Daar is niets mis mee. Zelfs de fiscale administratie erkent dat sinds enkele jaren uitdrukkelijk. Nu rijst de vraag of de verstrengde antimisbruikbepaling daaraan iets wijzigt. Het antwoord is duidelijk neen. Voor wie binnen de grenzen van de wet blijft en niet simuleert, is er helemaal niets gewijzigd.

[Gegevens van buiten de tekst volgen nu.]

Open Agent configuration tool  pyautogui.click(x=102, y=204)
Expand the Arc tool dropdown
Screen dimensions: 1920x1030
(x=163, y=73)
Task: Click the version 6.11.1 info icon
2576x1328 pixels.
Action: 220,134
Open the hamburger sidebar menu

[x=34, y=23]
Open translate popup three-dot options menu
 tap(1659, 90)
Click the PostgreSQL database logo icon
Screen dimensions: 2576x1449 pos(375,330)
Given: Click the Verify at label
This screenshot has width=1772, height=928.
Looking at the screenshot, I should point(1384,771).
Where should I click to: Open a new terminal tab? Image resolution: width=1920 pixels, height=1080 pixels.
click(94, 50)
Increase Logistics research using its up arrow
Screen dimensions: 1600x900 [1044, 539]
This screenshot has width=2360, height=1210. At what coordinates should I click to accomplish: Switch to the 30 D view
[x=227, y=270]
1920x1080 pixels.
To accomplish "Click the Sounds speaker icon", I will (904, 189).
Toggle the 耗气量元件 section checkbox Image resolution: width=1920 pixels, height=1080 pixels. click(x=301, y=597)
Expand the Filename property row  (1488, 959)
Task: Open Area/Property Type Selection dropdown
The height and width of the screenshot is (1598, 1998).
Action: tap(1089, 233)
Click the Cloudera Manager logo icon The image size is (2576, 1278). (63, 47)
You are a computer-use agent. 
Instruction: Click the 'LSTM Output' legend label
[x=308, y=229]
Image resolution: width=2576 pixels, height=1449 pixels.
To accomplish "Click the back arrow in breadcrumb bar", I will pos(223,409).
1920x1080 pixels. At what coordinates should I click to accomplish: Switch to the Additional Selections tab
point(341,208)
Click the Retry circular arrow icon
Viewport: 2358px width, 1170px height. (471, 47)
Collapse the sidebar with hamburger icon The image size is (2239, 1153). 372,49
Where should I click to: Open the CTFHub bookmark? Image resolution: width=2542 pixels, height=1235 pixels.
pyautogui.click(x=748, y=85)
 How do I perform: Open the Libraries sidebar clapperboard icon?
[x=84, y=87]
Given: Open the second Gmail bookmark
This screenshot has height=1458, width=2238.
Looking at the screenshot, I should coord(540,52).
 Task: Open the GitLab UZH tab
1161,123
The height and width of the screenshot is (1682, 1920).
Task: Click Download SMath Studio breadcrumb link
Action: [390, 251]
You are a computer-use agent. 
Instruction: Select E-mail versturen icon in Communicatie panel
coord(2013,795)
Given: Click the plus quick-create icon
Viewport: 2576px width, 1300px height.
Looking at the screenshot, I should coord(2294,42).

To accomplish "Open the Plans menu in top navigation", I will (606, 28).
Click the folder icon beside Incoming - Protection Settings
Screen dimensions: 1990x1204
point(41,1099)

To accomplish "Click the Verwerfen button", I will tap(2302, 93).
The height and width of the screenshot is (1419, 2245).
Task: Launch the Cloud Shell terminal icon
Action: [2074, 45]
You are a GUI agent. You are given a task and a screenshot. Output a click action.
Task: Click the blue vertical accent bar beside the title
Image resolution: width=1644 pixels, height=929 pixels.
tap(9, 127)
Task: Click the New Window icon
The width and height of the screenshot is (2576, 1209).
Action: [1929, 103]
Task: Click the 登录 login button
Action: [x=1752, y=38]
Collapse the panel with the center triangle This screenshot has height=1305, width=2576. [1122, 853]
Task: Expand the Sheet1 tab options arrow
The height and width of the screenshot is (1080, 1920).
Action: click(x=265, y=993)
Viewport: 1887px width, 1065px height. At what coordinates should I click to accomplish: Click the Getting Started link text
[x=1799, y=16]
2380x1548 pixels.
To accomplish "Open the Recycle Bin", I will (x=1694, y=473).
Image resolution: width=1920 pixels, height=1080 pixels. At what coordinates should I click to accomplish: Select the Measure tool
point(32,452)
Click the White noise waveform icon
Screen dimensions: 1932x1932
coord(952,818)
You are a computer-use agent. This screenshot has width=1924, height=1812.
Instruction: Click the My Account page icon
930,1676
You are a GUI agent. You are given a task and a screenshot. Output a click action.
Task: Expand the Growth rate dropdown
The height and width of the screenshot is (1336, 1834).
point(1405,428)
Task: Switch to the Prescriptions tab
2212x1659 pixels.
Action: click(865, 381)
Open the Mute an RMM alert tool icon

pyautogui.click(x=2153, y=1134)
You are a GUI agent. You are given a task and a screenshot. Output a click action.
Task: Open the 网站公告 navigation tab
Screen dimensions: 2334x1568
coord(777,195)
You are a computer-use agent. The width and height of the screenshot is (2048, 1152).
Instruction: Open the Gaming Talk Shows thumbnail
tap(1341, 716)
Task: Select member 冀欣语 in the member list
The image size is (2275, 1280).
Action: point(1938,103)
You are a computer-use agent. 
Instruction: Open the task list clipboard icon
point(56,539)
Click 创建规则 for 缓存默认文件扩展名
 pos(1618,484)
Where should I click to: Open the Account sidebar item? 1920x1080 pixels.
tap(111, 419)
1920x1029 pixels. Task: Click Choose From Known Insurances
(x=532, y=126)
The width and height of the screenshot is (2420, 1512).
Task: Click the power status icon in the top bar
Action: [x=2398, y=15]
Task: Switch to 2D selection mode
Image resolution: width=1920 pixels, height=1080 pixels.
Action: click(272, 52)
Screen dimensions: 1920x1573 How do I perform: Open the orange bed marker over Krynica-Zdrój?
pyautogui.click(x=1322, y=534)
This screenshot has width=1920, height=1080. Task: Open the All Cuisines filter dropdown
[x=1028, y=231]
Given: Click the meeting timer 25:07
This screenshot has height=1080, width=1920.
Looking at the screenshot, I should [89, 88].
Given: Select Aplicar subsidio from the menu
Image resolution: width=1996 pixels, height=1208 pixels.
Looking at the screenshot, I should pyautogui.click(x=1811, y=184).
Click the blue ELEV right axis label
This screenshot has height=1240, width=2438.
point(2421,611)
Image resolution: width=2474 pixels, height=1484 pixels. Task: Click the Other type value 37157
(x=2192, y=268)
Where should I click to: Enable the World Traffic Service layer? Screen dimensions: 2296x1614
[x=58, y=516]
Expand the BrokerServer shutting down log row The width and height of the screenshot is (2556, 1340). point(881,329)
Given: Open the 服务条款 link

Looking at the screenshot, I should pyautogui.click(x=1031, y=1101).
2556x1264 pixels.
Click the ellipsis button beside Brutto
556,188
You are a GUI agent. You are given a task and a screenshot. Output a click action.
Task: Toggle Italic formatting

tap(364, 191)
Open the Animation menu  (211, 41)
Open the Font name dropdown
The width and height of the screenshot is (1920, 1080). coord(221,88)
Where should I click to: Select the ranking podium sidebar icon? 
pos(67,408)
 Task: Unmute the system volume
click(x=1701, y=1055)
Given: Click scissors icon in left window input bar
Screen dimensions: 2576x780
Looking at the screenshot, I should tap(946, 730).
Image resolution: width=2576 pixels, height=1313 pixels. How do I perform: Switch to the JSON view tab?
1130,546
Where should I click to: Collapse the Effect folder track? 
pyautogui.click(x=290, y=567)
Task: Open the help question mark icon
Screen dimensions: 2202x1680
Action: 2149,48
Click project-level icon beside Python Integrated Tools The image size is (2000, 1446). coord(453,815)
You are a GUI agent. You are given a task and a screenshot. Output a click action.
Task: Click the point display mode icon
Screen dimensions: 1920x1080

De twijfel die staatssecretaris Crombez daarover laat bestaan, is onterecht en schaadt de rechtszekerheid. Een openlijke schenking die aan de aankoop voorafgaat, druist hoegenaamd niet in tegen de wettelijke doelstelling van artikel 9. Dat richt zich alleen tegen “bedekte” bevoordelingen. De geest van de wet en de doelstelling van de wetgever zijn duidelijk. Dat wordt ook bevestigd door de parlementaire voorbereidingen. Het woordje “bedekt” werd heel bewust toegevoegd aan de wettelijke bepaling. Volgens het woordenboek betekent “bedekt” “niet openlijk, geheim, stil, heimelijk”. Als ouders op voorhand een openlijke handgift of een rechtstreekse notariële schenking van geld doen, kan er nooit sprake zijn van een “bedekte” bevoordeling. Het is daarentegen een duidelijke “onbedekte” bevoordeling. Dat is dus niet in strijd met het doel van de wet, waardoor er geen sprake kan zijn van een fiscaal misbruik.
Ook voor deze techniek van vermogensplanning is er dus niets gewijzigd sinds de uitbreiding van de antimisbruikbepaling tot registratie- en successierechten op 1 juni 2012. Als u toch niet op uw gemak bent, weet dan dat er heel wat niet-fiscale redenen zijn om te opteren voor een gesplitste aankoop. Zo vermijdt u bijvoorbeeld dat de langstlevende ouder slechts een erfrechtelijk vruchtgebruik krijgt bij overlijden. Dat is een heel ander soort vruchtgebruik dan een contractueel vruchtgebruik. Zo is dat laatste bijvoorbeeld niet omzetbaar. Zelfs als de antimisbruikbepaling van toepassing is, kunt u dus het tegenbewijs leveren. Hopelijk stopt het gekakel nu.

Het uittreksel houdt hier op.